# [SELECTED EXTRACT]
====================

It’s that time of year for some reflection. In principle, when doing this, you look back on the whole year. I notice that we already have plenty to look back on in just these last few weeks. On 15 December, we had the screening of The Librarians (post only in Dutch) at KB, the national library of the Netherlands. And there have been various calls to the parties forming the new government in the Netherlands to do what is right for our country. During the same period, I attended a few lectures and received a very nice reading tip. That prompted me to write this blog.

Our loop

The first time I thought about the following was during Fantastic Futures 2025 (what a great title for a conference!). Why are we talking about the human in the loop when AI, artificial intelligence, is the topic? Why is it not “AI” or “the bot” in the loop? And I also heard (and recognize) (referring to a presentation from the National Library of Sweden at this conference) that the limiting factor is still our (organisations’ / humans’) inability to change. So yes, from time to time we have to rethink “our loop” (but it is our loop).

Reverse centaur

The second time was the link Erik Boekesteijn sent me. It is a lengthy talk by Cory Doctorow about the “to-be-published” book “The Reverse Centaur’s Guide to Life after AI”. He provided the speech for University of Washington’s Neuroscience, AI and Society Lecture series. So, in the automation theory a “centaur” is a person who is assisted by a machine. And as Doctorow explains “a reverse centaur” is a machine head on a human body. I recommend reading this book (due around June 2026). Because “automation blindness is the Achilles’ heel of humans in the loop”. Doctorow further tells us that the crazy (and worrisome) thing is that tech bosses want to preferentially fire and replace senior coders. (A sidenote I also heard Rachel Coldicutt speaking at FF25, and she expressed concern that junior staff (including, presumably, coders) would lose their jobs. She represented an interesting voice, read about her Careful Industries or use their Careful Consequence Check.) DnD_Centaur

LadyofHats, CC0, via Wikimedia Commons

Step out of your own process

I will talk about the third time in a bit. First I want to point to two other talks I attended recently and caught my attention, one also at FF25 (or actually at the launching event of AI4LAM a day earlier), and one at a small symposium in the Hague, at the occasion of saying goodbye to Bas van Nooten), and where colleagues from the Hague “LAM”, so libraries, archives and museum, were invited. Bas had asked amongst others Niels van Poecke to tell something about his work at Amsterdam UMC. The title of his talk was “contingency, culture and oncology” and one of the projects he referred to was “in search for stories”. Patients got examples of stories with a plot twist and were invited to select one and talk about this, ánd (together with a versatile artist) create their own “rich picture”. A method to have a perspective for action in order to translate your own story into your social environment. I thought it was a wonderful way to use LAM collections for other purposes. Anyway, something I wanted to share ánd connect to examples to step out of your own processes and way of thinking and see more.

====================

# [Saved entries]
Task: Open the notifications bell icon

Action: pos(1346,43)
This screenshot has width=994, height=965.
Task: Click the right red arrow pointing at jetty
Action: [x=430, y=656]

====================

# [REQUIRED ACTIONS]
- A) Name each person mentioned by name in the paragraphs of the blog post, leaving out the image credit.
- B) From the blog post, copy again the passage starting with "The first time" and going on through "is our loop).".
The saved entries aren't needed for these tasks.

# [TASK RESULTS]
- A) Erik Boekesteijn, Cory Doctorow, Rachel Coldicutt, Bas van Nooten, Niels van Poecke

- B)
The first time I thought about the following was during Fantastic Futures 2025 (what a great title for a conference!). Why are we talking about the human in the loop when AI, artificial intelligence, is the topic? Why is it not “AI” or “the bot” in the loop? And I also heard (and recognize) (referring to a presentation from the National Library of Sweden at this conference) that the limiting factor is still our (organisations’ / humans’) inability to change. So yes, from time to time we have to rethink “our loop” (but it is our loop).